Partai penyeimbang memiliki fungsi krusial dalam sistem demokrasi. Mereka bertugas mengawasi jalannya pemerintahan, memberikan kritik konstruktif, dan menawarkan solusi alternatif. Ini adalah mekanisme checks and balances yang sehat, memastikan tidak ada kekuasaan yang absolut dan kebijakan yang melenceng dari kepentingan publik.
Hasto menjelaskan bahwa Fraksi PDIP di parlemen akan secara aktif memberikan masukan dan kritik terhadap program-program yang bersifat kerakyatan. Mereka akan mengevaluasi pelaksanaan kebijakan yang perlu ditingkatkan, memastikan bahwa setiap anggaran dan program pemerintah benar-benar berpihak kepada rakyat kecil. Ini mencakup berbagai sektor, mulai dari ekonomi, pendidikan, kesehatan, hingga kesejahteraan sosial.
Dengan demikian, sikap PDIP ini menunjukkan kedewasaan berpolitik. Mereka mampu memisahkan antara apresiasi terhadap capaian positif di satu sisi, dengan kewajiban untuk tetap kritis dan mengawasi di sisi lain. Ini adalah bentuk komitmen PDIP terhadap pembangunan bangsa yang berkelanjutan dan berkeadilan, sesuai dengan ideologi dan platform partai.
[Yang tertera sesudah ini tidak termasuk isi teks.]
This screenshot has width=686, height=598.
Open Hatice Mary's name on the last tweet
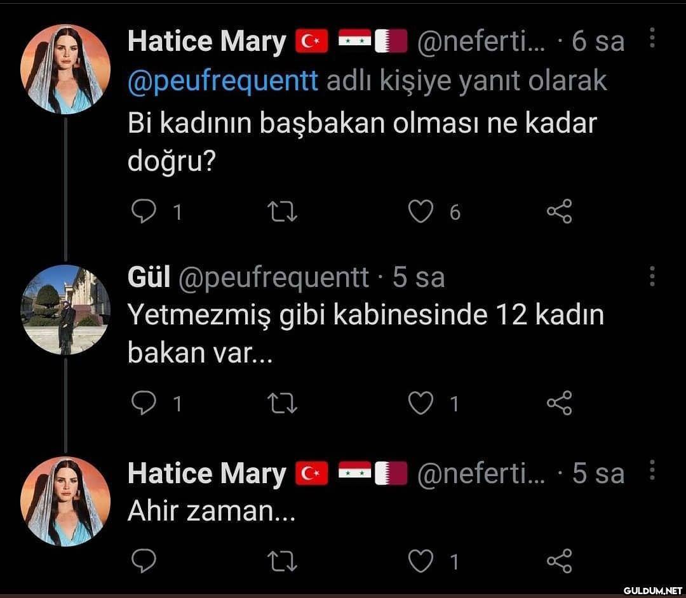206,474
Pernyataan Hasto Kristiyanto ini juga bisa diartikan sebagai sinyal positif dalam dinamika politik nasional. Meskipun memiliki perbedaan pandangan dalam beberapa aspek, adanya titik temu dan apresiasi terhadap kinerja pemerintah menunjukkan adanya ruang untuk kolaborasi demi kepentingan bangsa. Ini penting untuk menjaga stabilitas politik dan fokus pada pembangunan.
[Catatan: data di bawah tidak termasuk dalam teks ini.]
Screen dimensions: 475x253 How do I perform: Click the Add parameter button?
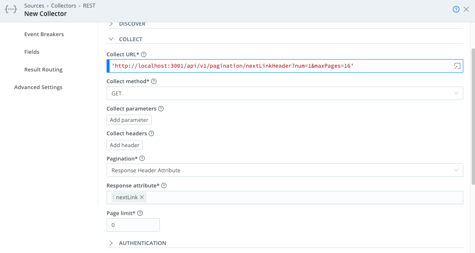129,120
Ke depan, publik tentu akan menantikan bagaimana PDIP akan menjalankan perannya sebagai partai penyeimbang. Apakah kritik yang disampaikan akan selalu konstruktif dan solutif? Dan bagaimana pemerintah akan merespons masukan-masukan tersebut? Semua ini akan menjadi bagian dari perjalanan demokrasi Indonesia di bawah kepemimpinan Prabowo-Gibran.